There is a lot of bit counting and typing either way.  My string
format is visually compact, and looks quite similar to the eventual
output.

Your reg_range does allow you to pass counting to the compiler
in the case that the documentation gives you highbit/lowbit
ranges. But most fields are small enough that yuo don't even
need to take your socks off to count ... so I don't see it as
a huge deal.

Both formats allow for a sanity check that all the bitfields
add up to 64 ... which will detect single errors (which your
code for my example would fail because you missed the second
reserved field) and only have 60 bits described).

-Tony

Re: [PATCH -v2] x86: Add an archinfo dumper module

[Borislav Petkov]

On Tue, Feb 09, 2016 at 11:17:59AM -0800, Luck, Tony wrote:
> There is a lot of bit counting and typing either way.  My string
> format is visually compact, and looks quite similar to the eventual
> output.

Except if you have 64 all single bits and all defined. Then that thing:

+static char *cr4_format =
+"41r|PKE|SMAP|SMEP|1r|OSXSAVE|PCIDE|FSGSBASE|1r|SMXE|VMXE|2r|OSXMMEXCPT|OSFXSR|PCE|PGE|MCE|PAE|PSE|DE|TSD|PVI|VME";

triples. The array approach is going to be long too but in the
vertical and still visually parseable.

> Your reg_range does allow you to pass counting to the compiler
> in the case that the documentation gives you highbit/lowbit
> ranges. But most fields are small enough that yuo don't even
> need to take your socks off to count ... so I don't see it as
> a huge deal.
>
> Both formats allow for a sanity check that all the bitfields
> add up to 64 ... which will detect single errors (which your
> code for my example would fail because you missed the second
> reserved field) and only have 60 bits described).

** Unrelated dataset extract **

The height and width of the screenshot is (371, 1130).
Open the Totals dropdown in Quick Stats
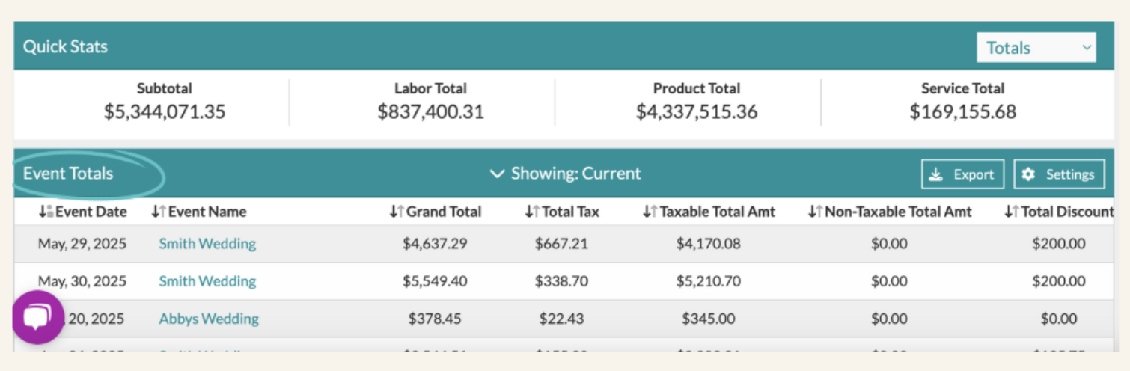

The code iterating over reg_descriptor can check that, of course.

So the only thing I'm trying to avoid is string parsing - if you add all
the corner cases handling and more field syntax, then the whole parsing
game could become pretty complex and maybe even fragile.

Not with the range descriptors - that remains simple. And I like simple.

-- 
Regards/Gruss,
    Boris.

ECO tip #101: Trim your mails when you reply.